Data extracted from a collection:
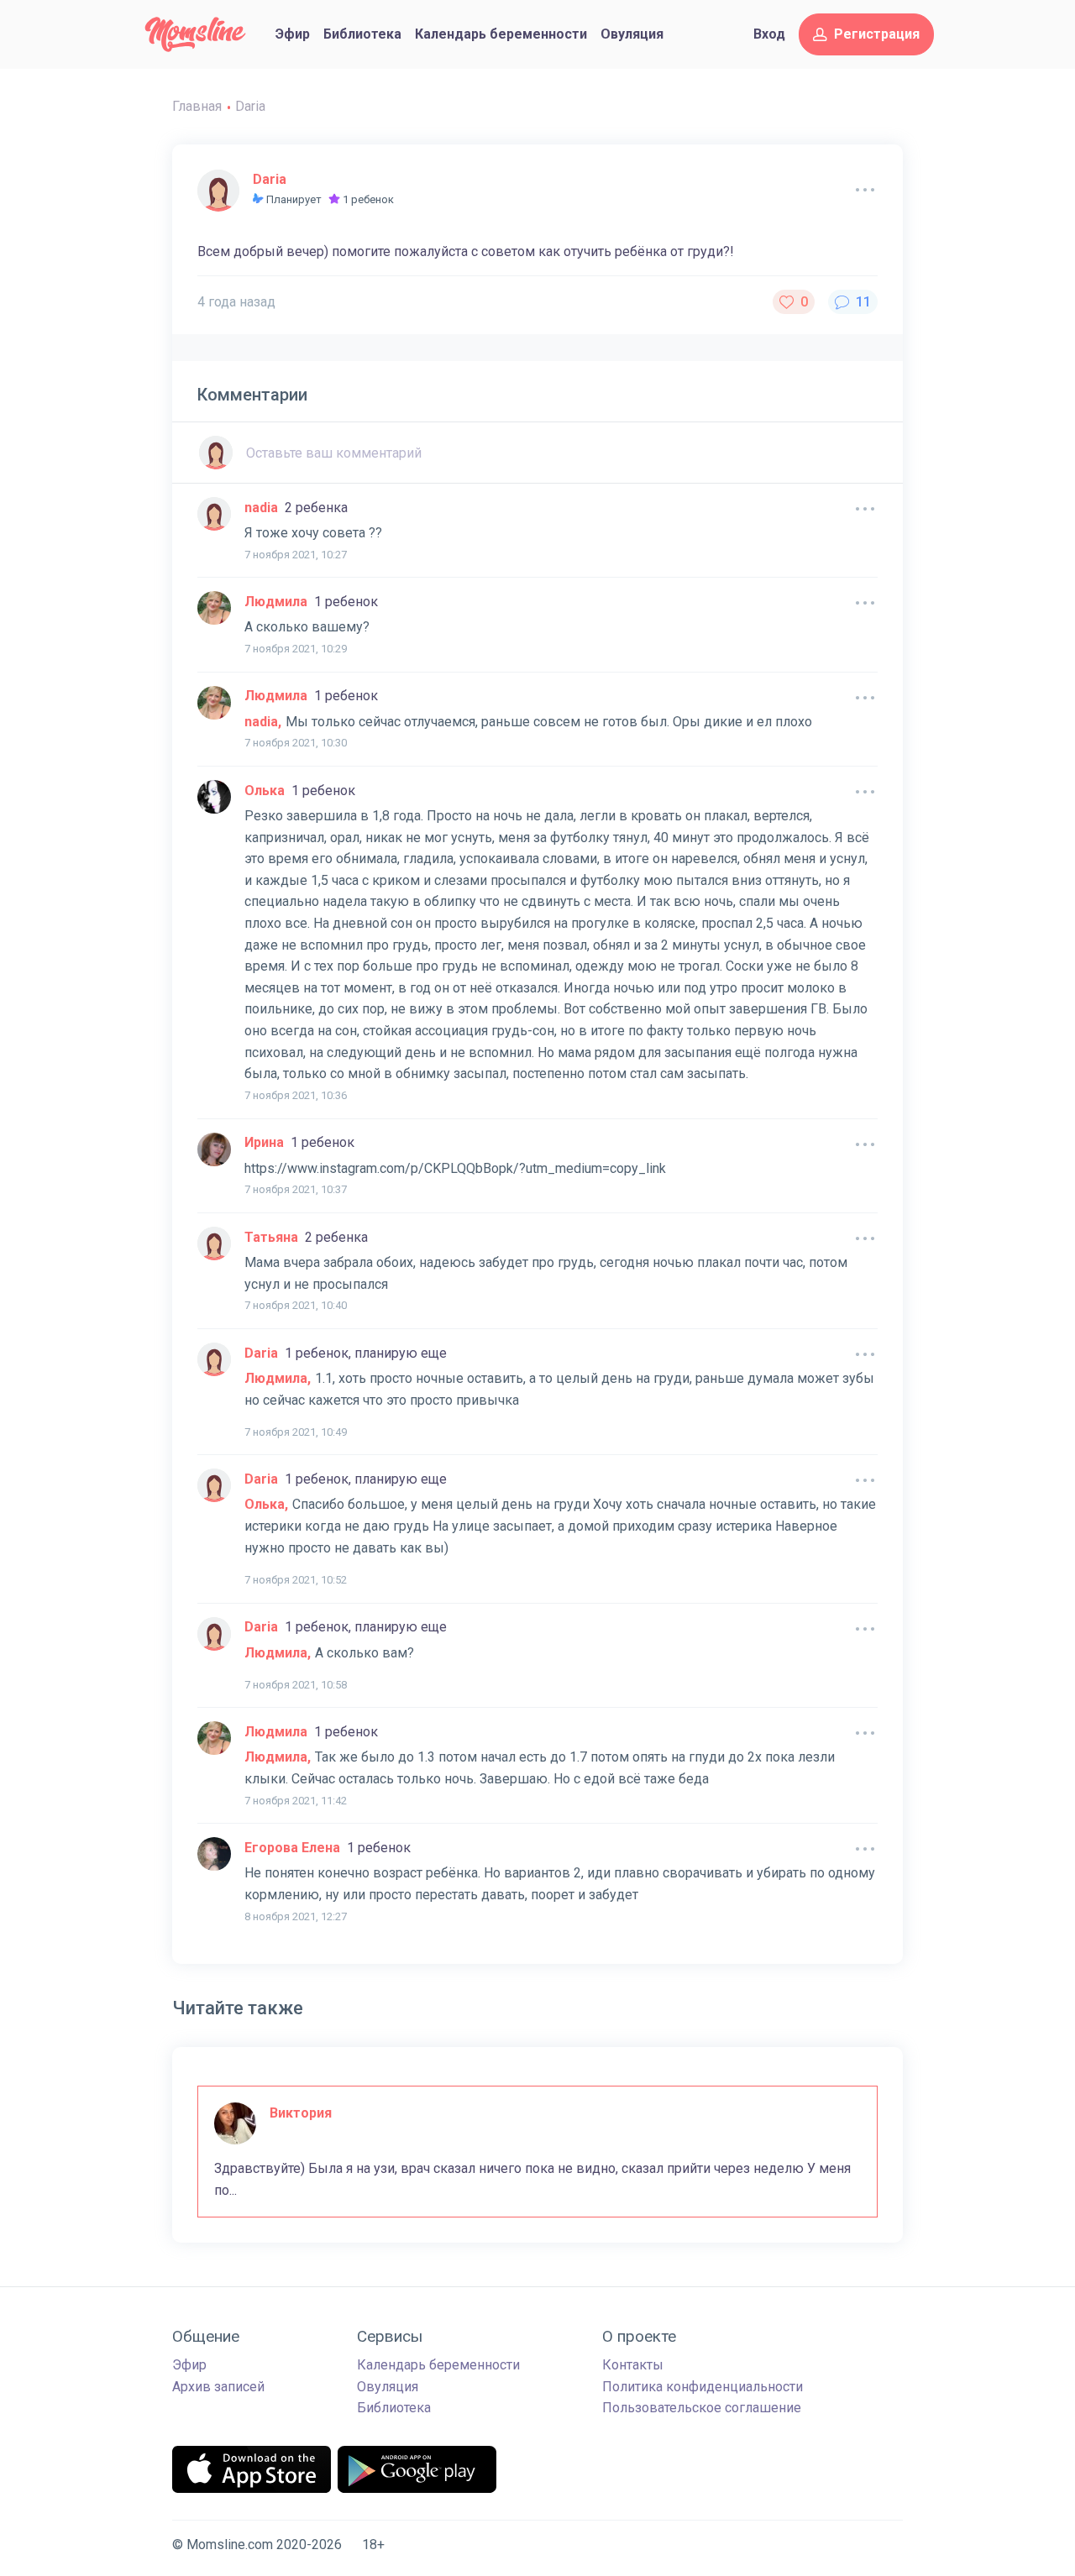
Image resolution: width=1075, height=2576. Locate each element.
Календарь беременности (501, 34)
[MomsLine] (195, 34)
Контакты (632, 2365)
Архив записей (218, 2387)
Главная (197, 106)
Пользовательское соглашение (701, 2408)
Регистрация (877, 34)
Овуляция (631, 34)
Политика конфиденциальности (702, 2387)
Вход (769, 34)
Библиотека (362, 34)
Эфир (292, 34)
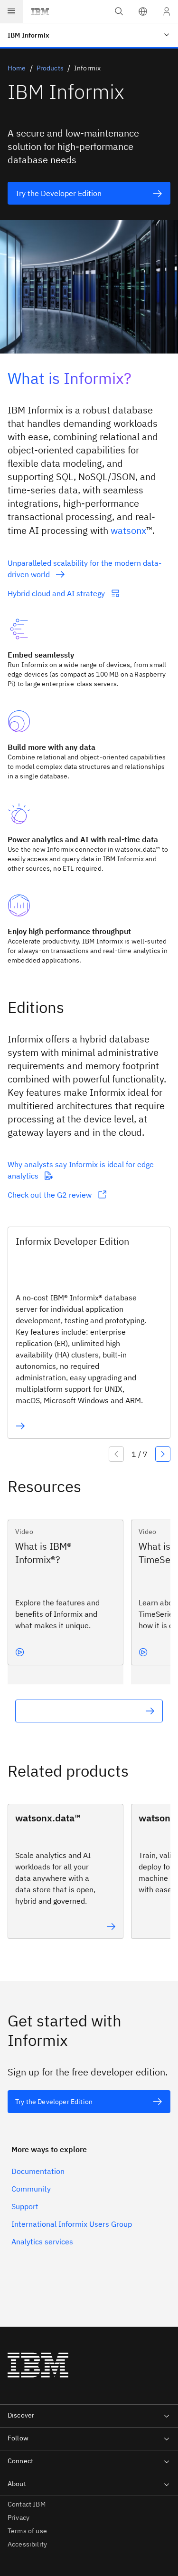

▶ _How to complete this task_
After removing the pictures, set down every record above exactly as it stands.

▶ _Output below_
Image resolution: width=1075, height=2576. Locate each element.
Календарь беременности (501, 34)
[MomsLine] (195, 34)
Контакты (632, 2365)
Архив записей (218, 2387)
Главная (197, 106)
Пользовательское соглашение (701, 2408)
Регистрация (877, 34)
Овуляция (631, 34)
Политика конфиденциальности (702, 2387)
Вход (769, 34)
Библиотека (362, 34)
Эфир (292, 34)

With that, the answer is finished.